Reproduce the lines from the start of the records through the line containing "coord(15,150)", both ends included, substituting "arrow" for "chevron" and leaving everything else unchanged.

Word and element location data
# # # #

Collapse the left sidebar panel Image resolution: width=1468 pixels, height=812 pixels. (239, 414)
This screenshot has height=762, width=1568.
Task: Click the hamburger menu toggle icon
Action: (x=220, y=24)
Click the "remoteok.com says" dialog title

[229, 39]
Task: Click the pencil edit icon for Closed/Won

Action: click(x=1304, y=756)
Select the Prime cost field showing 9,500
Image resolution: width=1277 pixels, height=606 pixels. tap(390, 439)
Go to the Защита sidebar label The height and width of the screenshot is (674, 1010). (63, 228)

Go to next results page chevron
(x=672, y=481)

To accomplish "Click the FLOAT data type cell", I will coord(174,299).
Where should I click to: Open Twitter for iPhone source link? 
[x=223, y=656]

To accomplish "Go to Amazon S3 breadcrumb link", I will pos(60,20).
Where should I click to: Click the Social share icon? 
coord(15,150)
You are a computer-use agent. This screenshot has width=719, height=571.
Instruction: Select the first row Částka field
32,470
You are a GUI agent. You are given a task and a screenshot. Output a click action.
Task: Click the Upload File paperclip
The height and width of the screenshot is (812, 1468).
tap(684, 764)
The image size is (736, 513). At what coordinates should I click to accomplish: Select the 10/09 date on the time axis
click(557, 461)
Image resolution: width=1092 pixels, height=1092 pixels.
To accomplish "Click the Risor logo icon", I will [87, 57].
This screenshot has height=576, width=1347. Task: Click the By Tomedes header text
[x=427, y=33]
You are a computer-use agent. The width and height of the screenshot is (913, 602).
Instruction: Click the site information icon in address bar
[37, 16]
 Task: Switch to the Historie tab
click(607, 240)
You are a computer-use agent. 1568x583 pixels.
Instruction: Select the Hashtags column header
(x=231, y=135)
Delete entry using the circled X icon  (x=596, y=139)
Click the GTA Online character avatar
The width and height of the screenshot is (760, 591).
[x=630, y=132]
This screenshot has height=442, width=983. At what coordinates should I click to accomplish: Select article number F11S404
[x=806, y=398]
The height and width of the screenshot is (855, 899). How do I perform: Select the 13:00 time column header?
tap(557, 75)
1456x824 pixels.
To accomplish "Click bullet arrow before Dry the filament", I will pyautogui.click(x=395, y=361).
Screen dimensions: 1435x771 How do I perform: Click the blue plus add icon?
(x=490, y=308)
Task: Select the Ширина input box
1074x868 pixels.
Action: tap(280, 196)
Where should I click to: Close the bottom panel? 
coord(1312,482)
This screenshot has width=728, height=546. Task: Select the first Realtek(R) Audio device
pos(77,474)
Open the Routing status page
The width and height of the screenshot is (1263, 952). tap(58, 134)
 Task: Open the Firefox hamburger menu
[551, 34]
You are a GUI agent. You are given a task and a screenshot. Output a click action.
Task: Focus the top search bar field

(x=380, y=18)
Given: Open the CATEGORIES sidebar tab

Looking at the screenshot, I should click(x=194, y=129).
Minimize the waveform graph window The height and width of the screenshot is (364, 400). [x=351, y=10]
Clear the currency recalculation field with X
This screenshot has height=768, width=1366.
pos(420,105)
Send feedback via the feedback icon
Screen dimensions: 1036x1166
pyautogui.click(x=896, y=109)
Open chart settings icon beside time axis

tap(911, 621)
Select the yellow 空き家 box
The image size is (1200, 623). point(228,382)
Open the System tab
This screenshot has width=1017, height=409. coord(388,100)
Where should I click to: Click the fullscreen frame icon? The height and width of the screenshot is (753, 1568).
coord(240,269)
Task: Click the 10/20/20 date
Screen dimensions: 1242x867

# # # #

_Answer below_
Collapse the left sidebar panel Image resolution: width=1468 pixels, height=812 pixels. (239, 414)
This screenshot has height=762, width=1568.
Task: Click the hamburger menu toggle icon
Action: (x=220, y=24)
Click the "remoteok.com says" dialog title

[229, 39]
Task: Click the pencil edit icon for Closed/Won

Action: click(x=1304, y=756)
Select the Prime cost field showing 9,500
Image resolution: width=1277 pixels, height=606 pixels. tap(390, 439)
Go to the Защита sidebar label The height and width of the screenshot is (674, 1010). (63, 228)

Go to next results page arrow
(x=672, y=481)

To accomplish "Click the FLOAT data type cell", I will coord(174,299).
Where should I click to: Open Twitter for iPhone source link? 
[x=223, y=656]

To accomplish "Go to Amazon S3 breadcrumb link", I will pos(60,20).
Where should I click to: Click the Social share icon? 
coord(15,150)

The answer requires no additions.